**What needs to be done**
Copy out the rows word for word, starting at the first line and stopping after the line that contains "post-time: 4 minutes". Leave out the pictures.

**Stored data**
^^^^^^^^

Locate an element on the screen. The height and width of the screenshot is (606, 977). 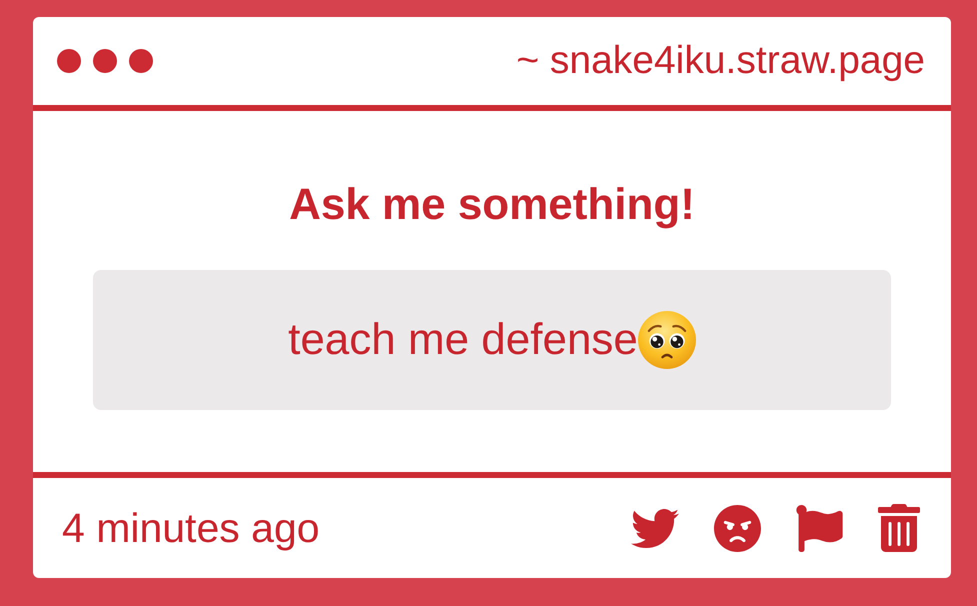
post-time: 4 minutes ago is located at coordinates (191, 528).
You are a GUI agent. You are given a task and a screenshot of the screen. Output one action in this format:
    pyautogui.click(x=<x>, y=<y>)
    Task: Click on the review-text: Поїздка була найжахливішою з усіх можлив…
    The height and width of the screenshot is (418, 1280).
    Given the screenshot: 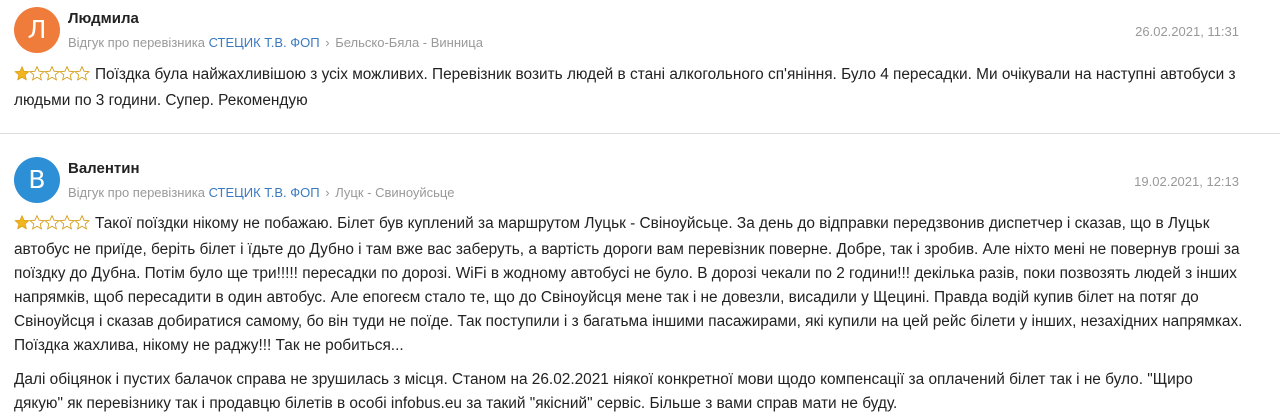 What is the action you would take?
    pyautogui.click(x=629, y=88)
    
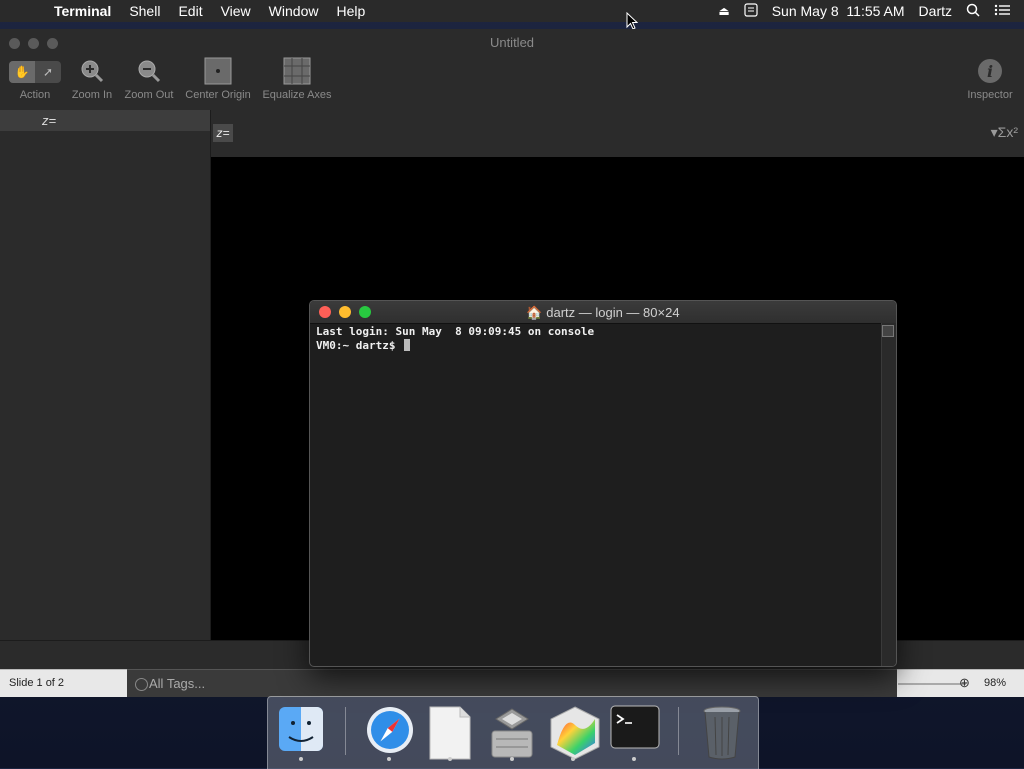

^^^^^^^^

**Solved exercise**
Locate an element on the screen. The height and width of the screenshot is (606, 977). 
post-time: 4 minutes ago is located at coordinates (191, 528).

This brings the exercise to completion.